電子ブックを数百冊も買っていたために、このデータ移行が問題になった。しかも、古い方のMacBook Proは友人に売却する話が(数ヶ月前から)すでについていたため、一刻も早く引き渡したい(巨大なノートを奥方様が邪魔者扱いするので)。もちろん、引き渡しが遅れると中古価格が下落してしまうかもしれない……という恐怖もある。
そんなわけで、可及的速やかにマシンの引き渡しを行いたいところなのだが、電子ブックのデータ移行がまったく進んでいなかった。夜中に夜通しデータを移行させれば……などと考えていたが、奥方様から頼みごとをされてKeynoteの資料を作ったり、つい眠くなってウトウトし、途中でお米をといで炊飯器にかけたら熟睡。
翌朝……昨夜うっかり寝てしまったことで、「普通のやりかた」では作業がとうてい終わらないことが明らかになった。
「普通のやりかた」を具体的に説明するとこうなる。
イーブックイニシャティブジャパン(以下、EIJ)の電子ブックサービスでは、オンラインのストレージサービス「トランクルーム」が利用できるようになっている。このトランクには無料契約で50冊までの電子ブックを置いておけるようになっており、iPhoneやiPod touch(たぶん、iPadも)でEIJの電子ブックを読む場合には、オンラインストレージである「トランクルーム」に置いた状態でダウンロードしては読むというスタイルになる。
PC/Mac版の電子ブックリーダー(ebiBook Reader)の環境でも、複数のマシン間で電子ブックデータの転送を行うためには、この「トランクルーム」を介してやりとりするしかない。
電子ブックを50冊まとめて「トランクルーム」にアップロード(購入情報のみを戻しているらしく、すぐに終わる)して、新マシンでダウンロード……という作業を繰り返すことになるが、ダウンロード時にマシン情報を入れてエンコーディングし直しているので回線速度とは無関係に時間がかかる。こちらのマシンがハイパワーになっても関係ないところを見ると、サーバー側の処理の問題のようだ。
で、アップロードはすぐにできるのにダウンロードにやたら時間がかかるため、数百冊分の移行なんて週末の休みを使って行っても「とうてい終わらないだろう」という見通しがついてしまった。
だが、移行はすぐに行いたい。
しばし考え、オンラインストレージの「トランクルーム」のスペースの拡張、という手段に出た。無料の状態では50冊までしか置いておけないが、有償で年間契約するとよりたくさんの電子ブックをオンラインに置いておけるのだ。

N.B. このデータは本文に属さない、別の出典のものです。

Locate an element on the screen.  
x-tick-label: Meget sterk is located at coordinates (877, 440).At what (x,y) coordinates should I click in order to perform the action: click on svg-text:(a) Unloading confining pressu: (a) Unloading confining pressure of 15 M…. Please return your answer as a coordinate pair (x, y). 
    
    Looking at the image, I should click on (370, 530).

オンラインストレージに電子ブックを入れておく、という意味でこのサービスをとらえると、必然性がまったく感じられない。
「そんなサービス使わねえよ!」と思っていたのだが、ことデータ移行のためにはやむを得まい。500冊分の契約をその場で行った。
1,200円/年と書いてあったが、420円ぐらいしか請求されなかった。割引キャンペーンか何かなのだろうか? まあいい。データ移行が終わったらすぐに解約するのみである。
だいたい、コンテンツの移行とかコンテンツの貸し借りという面ではEIJのサービスはアラが多い。だいたい、夫婦で二人ともアカウントを持っていて、電子ブックの貸し借りを行うとかいうシチュエーションでは、電子ブックデータの移動が行えない。どーいうつもりなんだかよく分からない。
何はともあれ、「トランクルーム」に電子ブックデータをすべてアップロードして、「後からゆっくりダウンロードすればいいや」という体制を整えた。
これによって、24時間以内に500GB以上のデータを新マシンに移行し、iTunesの音楽については問題なく移行。手間のかかった電子ブックデータについても一応の決着を見たのであった。